Having completed a 10-game ban for biting Chelsea’s Branislav Ivanovic last season, Suarez scored in each half at the Stadium of Light as Liverpool ended a run of three games without victory.
Daniel Sturridge had given Liverpool the lead with his fifth goal of the season, with Emanuele Giaccherini replying for Sunderland early in the second half after Suarez had made it 2-0.
“He’s getting the reward for his hard work over the period that he was off,” said Liverpool manager Brendan Rodgers of Suarez, who made his comeback in the mid-week League Cup loss to Manchester United.
“I thought he was excellent the other night at Old Trafford, but to come in and get two goals…
“Him and Daniel up front, they’re a real, real handful. We’ve changed our system a wee bit to suit the players that we have and it works reasonably well for us, the 3-4-1-2.
“Those two at the tip of the structure are exceptional. They combine very well.”
It was Sunderland’s first league game since the dismissal of manager Paolo Di Canio, but although they are now four points from safety, interim coach Kevin Ball took heart from their second-half display.
“We are disappointed with the result, but in the second half it was a fantastic reaction to going 2-0 down,” he said.
“I didn’t think 3-1 was a fair reflection of the game. If you look at today as a whole, I think we put in a good performance.”
Both sides threatened from early set-pieces, Keiren Westwood denying Liverpool captain Steven Gerrard and Sebastian Larsson rattling the visitors’ bar, before the away side went ahead in contentious circumstances in the 28th minute.

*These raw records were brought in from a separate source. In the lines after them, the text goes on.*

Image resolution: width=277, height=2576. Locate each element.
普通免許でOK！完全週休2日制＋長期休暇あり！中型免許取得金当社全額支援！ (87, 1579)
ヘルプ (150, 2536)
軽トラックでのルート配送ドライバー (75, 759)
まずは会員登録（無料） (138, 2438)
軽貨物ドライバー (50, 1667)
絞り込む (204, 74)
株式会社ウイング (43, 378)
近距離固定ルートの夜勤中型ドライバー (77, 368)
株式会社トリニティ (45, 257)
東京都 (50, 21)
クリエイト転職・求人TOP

Gerrard’s left-wing corner found Sturridge unmarked at the back post and although he shaped to head the ball, it actually struck his elbow before bouncing over the line.
Sunderland’s defenders did not appeal, however, and eight minutes later Sturridge’s teasing low cross from the right allowed Suarez to slide home his first goal since completing his suspension.
The Uruguayan celebrated by lifting his jersey to reveal a T-shirt bearing a picture of his family with his new-born son Benjamin, who was born on Thursday.
The hosts were quick to react though, and after former Sunderland goalkeeper Simon Mignolet had saved with his feet from Craig Gardner and Adam Johnson had shot narrowly over, they drew level in the 52nd minute.
Mignolet could only parry a low drive by Ki Sung-yueng and Giaccherini swept the loose ball home with his left foot to reduce the arrears.
There were chances for both teams, Mignolet denying Gardner again, while Westwood saved from Victor Moses and Kolo Toure, before Suarez tucked in his second goal from another Sturridge cross in the 89th minute.
Earlier, Norwich City won 1-0 against Stoke City at the Britannia Stadium to register their second victory of the league season and only their second away win of 2013.
Stoke manager Mark Hughes has been praised for introducing a more possession-oriented approach since succeeding Tony Pulis in the close season, but his side produced a strangely subdued display.
Jonathan Howson claimed the game’s only goal in the 34th minute with a low drive from 25 yards that dipped right in front of Stoke goalkeeper Asmir Begovic.
The two teams now have identical records after seven games of the season and sit three points above the relegation places.
“This is a tough place to come. We had really good spells where we dominated possession,” said Norwich manager Chris Hughton.
“It’s about picking up points and hopefully this will give us some confidence.”
Hughes was aggrieved that Stoke were denied a penalty after Leroy Fer appeared to hold back Kenwyne Jones early in the second half.
“If the referee sees it, he will agree there is an infringement,” said the Welshman.
“Kenwyne Jones was trying to get on the end of the ball; the letter of the law says it should be a penalty.”
Arsenal moved two points clear at the top of the table following a 2-1 win at Swansea City on Saturday, while Manchester City lost 3-2 at Aston Villa and Manchester United were stunned 2-1 by West Bromwich Albion at Old Trafford.